Douglas Kellner in American Nightmare writes, “certainly [Donald] Trump is not Hitler and his followers are not technically fascists, although I believe that we can use the term authoritarian populism or neofascism to explain Trump and his supporters” (2016: 20). Kellner is not the only analyst who uses the terms fascism and populism interchangeably to describe Trumpism, nor is it the first time that populists have been branded as fascist. General Juan Perón’s contemporaries from the right and the left considered him a fascist in the 1940s.
Populism certainly shares with fascism a view of the people-as-one. Differently from liberals who consider “the people” as made up of populations with diverse interests and projects, populists and fascists think that the people share one overriding interest embodied in a leader. Like fascists, populists are antipluralists and are convinced that a leader like Chávez, Mussolini, or Trump is the only and truthful voice of the people. Similarly to liberals, populist and fascist leaders have a sense of mission to liberate their peoples and nations from oppression. Like liberals, Mussolini and Chávez promoted their ideologies and strategies of regime change worldwide. Liberal democracy was diffused in three waves, fascism was disseminated to Europe and Latin America, and Chávez’s strategies of regime change were emulated in other Latin American nations.

========

Set exercise A: Write out the passage on populism and fascism word for word, starting at "Douglas Kellner in" and ending at "in the 1940s.".

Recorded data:

========

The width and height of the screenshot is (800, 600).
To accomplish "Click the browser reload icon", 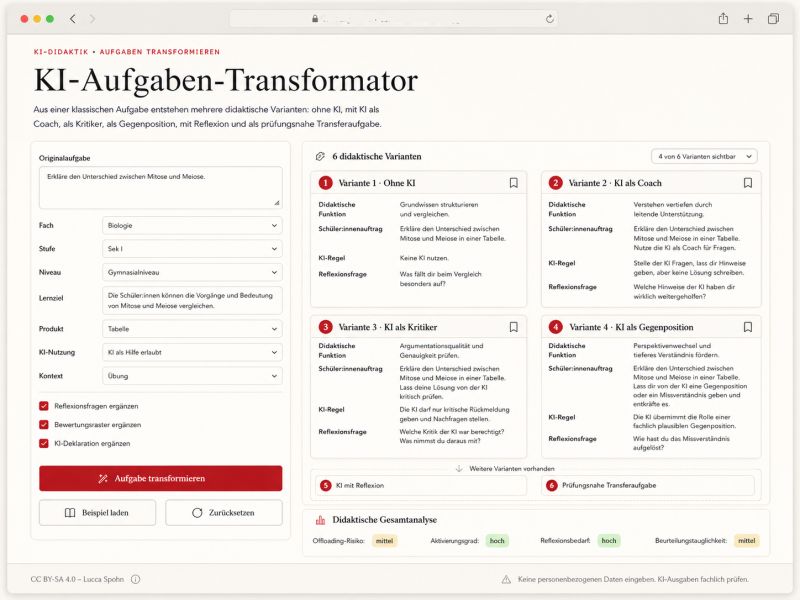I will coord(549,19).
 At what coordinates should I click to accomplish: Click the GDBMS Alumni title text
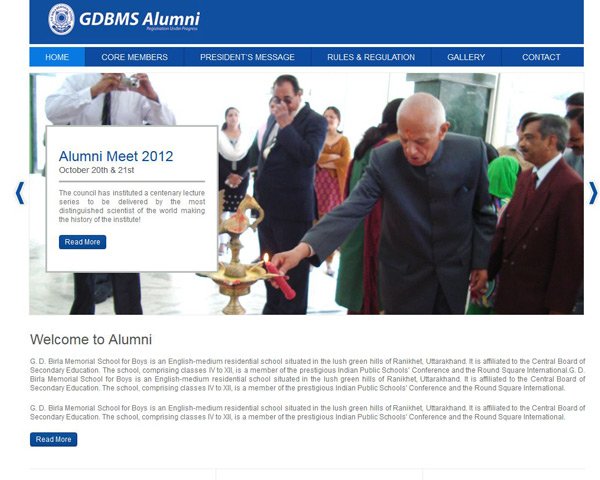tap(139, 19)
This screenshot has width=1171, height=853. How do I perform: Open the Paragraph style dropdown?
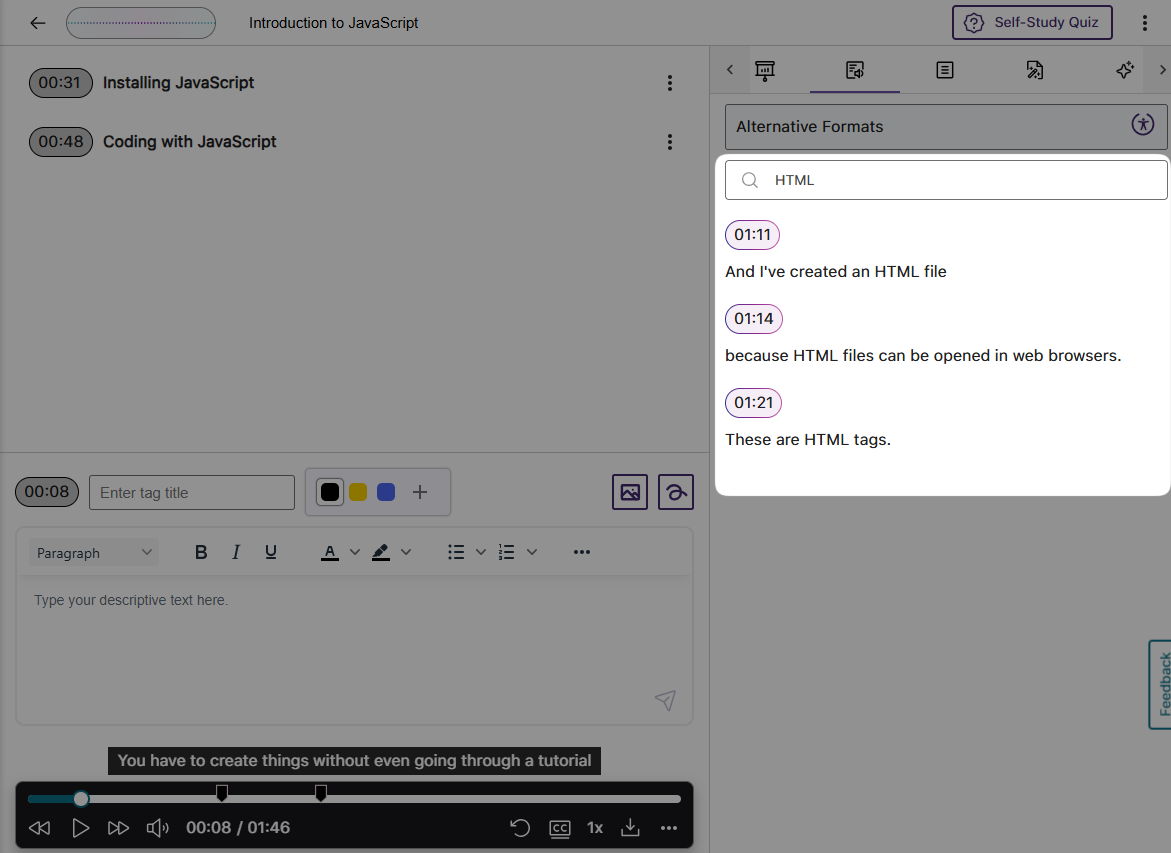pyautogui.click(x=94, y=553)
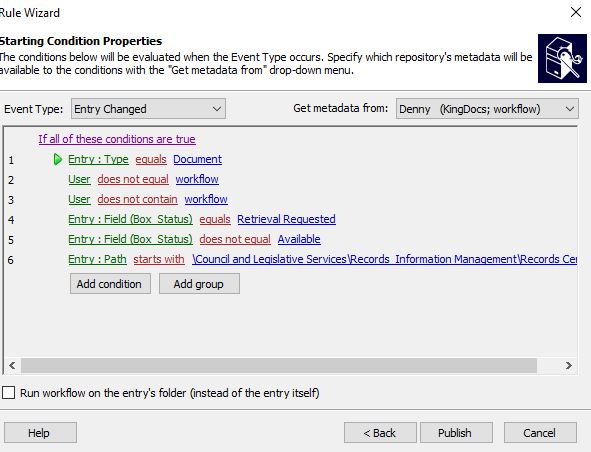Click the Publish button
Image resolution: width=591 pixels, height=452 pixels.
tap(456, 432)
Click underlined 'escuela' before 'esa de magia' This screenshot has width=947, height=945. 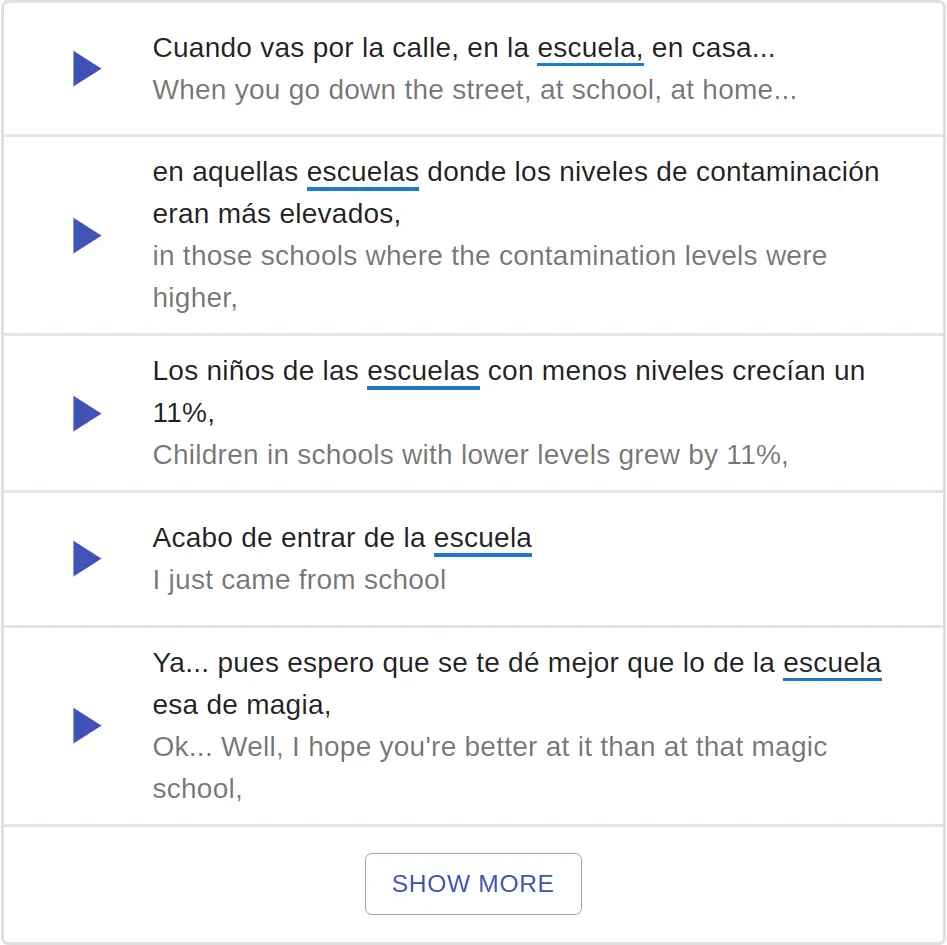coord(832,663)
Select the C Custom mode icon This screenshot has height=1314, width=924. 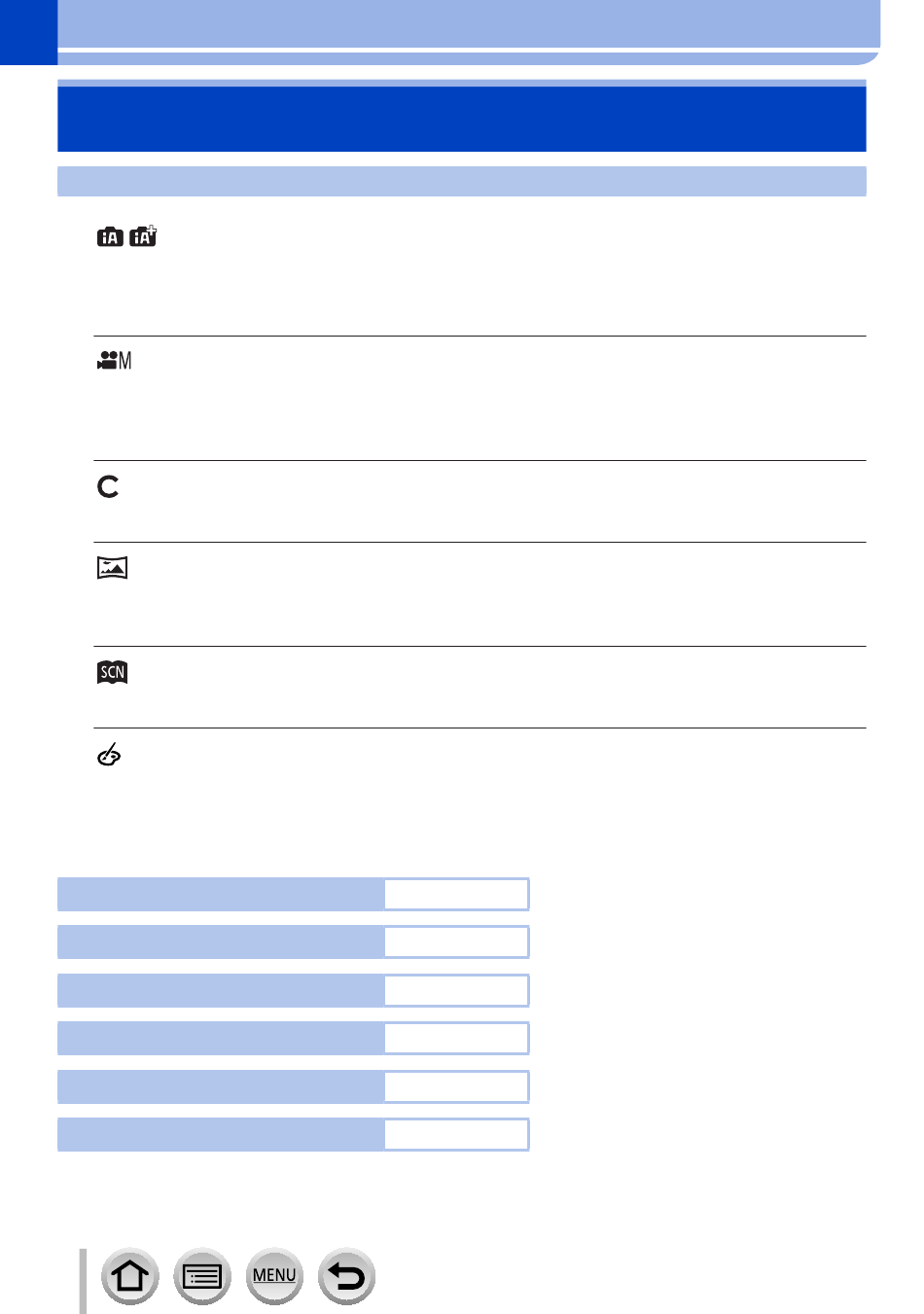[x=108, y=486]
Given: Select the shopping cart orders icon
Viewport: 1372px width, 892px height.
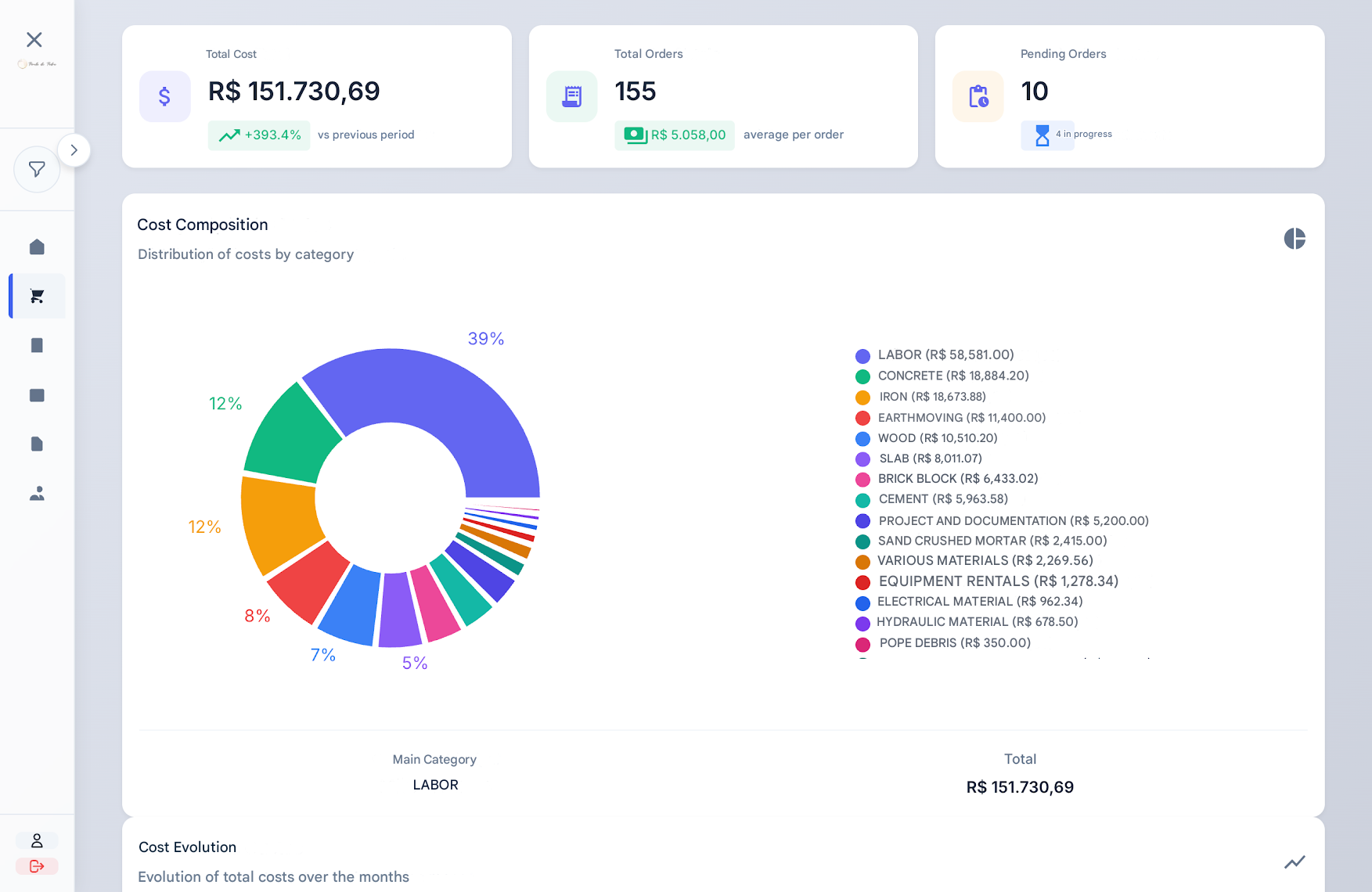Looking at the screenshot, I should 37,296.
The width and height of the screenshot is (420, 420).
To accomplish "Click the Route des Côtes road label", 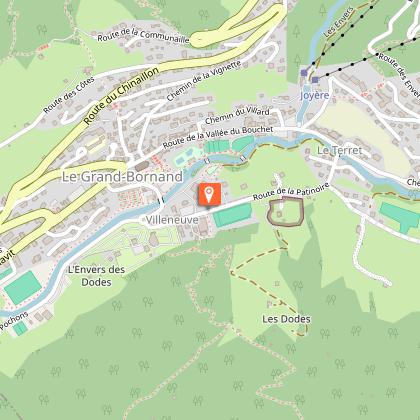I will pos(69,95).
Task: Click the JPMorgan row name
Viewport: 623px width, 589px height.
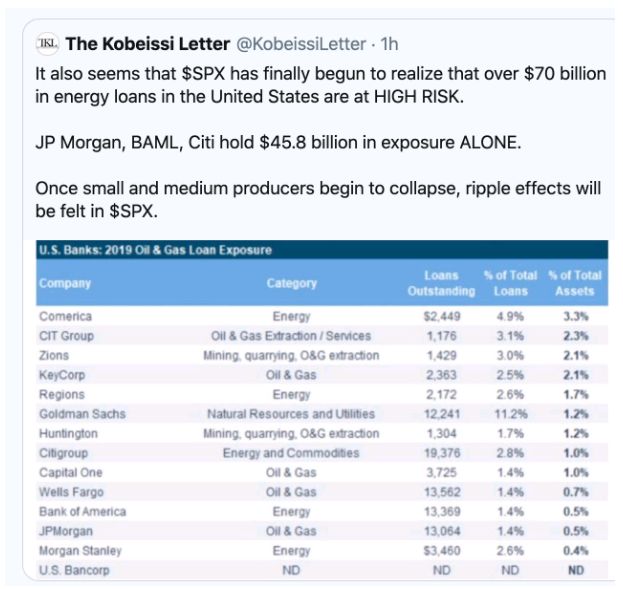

========

Set exercise B: Rewrite the lines of the records starting at the line containing "This screenshot has width=1171, height=853." and ending at the line containing "tap(456, 432)" as a Markdown table with the columns n and Line, numbering the rows and skipping blank lines. Leave the pictures out.

Output A:
Douglas Kellner in American Nightmare writes, “certainly [Donald] Trump is not Hitler and his followers are not technically fascists, although I believe that we can use the term authoritarian populism or neofascism to explain Trump and his supporters” (2016: 20). Kellner is not the only analyst who uses the terms fascism and populism interchangeably to describe Trumpism, nor is it the first time that populists have been branded as fascist. General Juan Perón’s contemporaries from the right and the left considered him a fascist in the 1940s.

Output B:
| n | Line |
|---|---|
| 1 | This screenshot has width=1171, height=853. How do I perform: Open the Paragraph style dropdown? |
| 2 | pyautogui.click(x=94, y=553) |
| 3 | Click the Publish button |
| 4 | Image resolution: width=591 pixels, height=452 pixels. |
| 5 | tap(456, 432) |